WORK ITEM: Begin at the line containing "Task: Open the Need Help arrow button" in the entries below and end at the line containing "You are a computer-use"; transcribe that range exactly and nothing outside it.

Stored records
════════════════════

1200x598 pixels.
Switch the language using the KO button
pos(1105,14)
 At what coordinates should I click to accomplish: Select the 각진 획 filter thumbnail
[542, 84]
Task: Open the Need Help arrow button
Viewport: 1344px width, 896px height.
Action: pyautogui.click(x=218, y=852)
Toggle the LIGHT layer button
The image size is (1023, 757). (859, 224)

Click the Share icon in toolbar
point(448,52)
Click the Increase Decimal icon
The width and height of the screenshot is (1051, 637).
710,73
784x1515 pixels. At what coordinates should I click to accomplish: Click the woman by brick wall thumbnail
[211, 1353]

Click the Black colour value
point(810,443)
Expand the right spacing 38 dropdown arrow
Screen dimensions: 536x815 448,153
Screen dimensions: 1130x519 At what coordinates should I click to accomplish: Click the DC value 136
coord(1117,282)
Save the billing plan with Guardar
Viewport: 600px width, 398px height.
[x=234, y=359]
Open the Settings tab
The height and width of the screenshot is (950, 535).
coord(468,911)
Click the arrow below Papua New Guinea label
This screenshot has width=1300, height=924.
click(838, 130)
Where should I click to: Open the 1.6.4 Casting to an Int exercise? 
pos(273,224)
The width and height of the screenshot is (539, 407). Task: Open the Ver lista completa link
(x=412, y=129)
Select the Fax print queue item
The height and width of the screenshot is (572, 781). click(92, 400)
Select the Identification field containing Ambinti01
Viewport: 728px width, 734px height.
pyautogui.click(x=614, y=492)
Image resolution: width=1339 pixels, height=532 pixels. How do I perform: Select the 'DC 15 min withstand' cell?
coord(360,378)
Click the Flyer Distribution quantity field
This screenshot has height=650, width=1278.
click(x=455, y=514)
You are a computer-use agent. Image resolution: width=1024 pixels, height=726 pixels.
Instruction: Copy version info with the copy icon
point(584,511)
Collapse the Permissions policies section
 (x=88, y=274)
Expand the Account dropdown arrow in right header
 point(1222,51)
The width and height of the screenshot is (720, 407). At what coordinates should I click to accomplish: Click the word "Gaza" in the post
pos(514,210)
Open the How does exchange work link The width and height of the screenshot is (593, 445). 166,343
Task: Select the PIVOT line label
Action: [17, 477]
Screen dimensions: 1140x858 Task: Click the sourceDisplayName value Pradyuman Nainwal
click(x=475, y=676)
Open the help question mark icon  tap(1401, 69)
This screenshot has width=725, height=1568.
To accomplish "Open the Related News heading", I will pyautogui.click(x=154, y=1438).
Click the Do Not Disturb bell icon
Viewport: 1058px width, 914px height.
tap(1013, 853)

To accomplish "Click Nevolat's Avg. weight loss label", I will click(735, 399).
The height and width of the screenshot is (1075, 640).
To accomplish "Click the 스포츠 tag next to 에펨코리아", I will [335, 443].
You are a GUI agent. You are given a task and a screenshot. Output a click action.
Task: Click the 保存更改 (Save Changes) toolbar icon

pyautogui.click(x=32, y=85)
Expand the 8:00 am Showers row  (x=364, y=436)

════════════════════

RESPONSE TO THE TASK:
Task: Open the Need Help arrow button
Viewport: 1344px width, 896px height.
Action: pyautogui.click(x=218, y=852)
Toggle the LIGHT layer button
The image size is (1023, 757). (859, 224)

Click the Share icon in toolbar
point(448,52)
Click the Increase Decimal icon
The width and height of the screenshot is (1051, 637).
710,73
784x1515 pixels. At what coordinates should I click to accomplish: Click the woman by brick wall thumbnail
[211, 1353]

Click the Black colour value
point(810,443)
Expand the right spacing 38 dropdown arrow
Screen dimensions: 536x815 448,153
Screen dimensions: 1130x519 At what coordinates should I click to accomplish: Click the DC value 136
coord(1117,282)
Save the billing plan with Guardar
Viewport: 600px width, 398px height.
[x=234, y=359]
Open the Settings tab
The height and width of the screenshot is (950, 535).
coord(468,911)
Click the arrow below Papua New Guinea label
This screenshot has width=1300, height=924.
click(838, 130)
Where should I click to: Open the 1.6.4 Casting to an Int exercise? 
pos(273,224)
The width and height of the screenshot is (539, 407). Task: Open the Ver lista completa link
(x=412, y=129)
Select the Fax print queue item
The height and width of the screenshot is (572, 781). click(92, 400)
Select the Identification field containing Ambinti01
Viewport: 728px width, 734px height.
pyautogui.click(x=614, y=492)
Image resolution: width=1339 pixels, height=532 pixels. How do I perform: Select the 'DC 15 min withstand' cell?
coord(360,378)
Click the Flyer Distribution quantity field
This screenshot has height=650, width=1278.
click(x=455, y=514)
You are a computer-use agent. Image resolution: width=1024 pixels, height=726 pixels.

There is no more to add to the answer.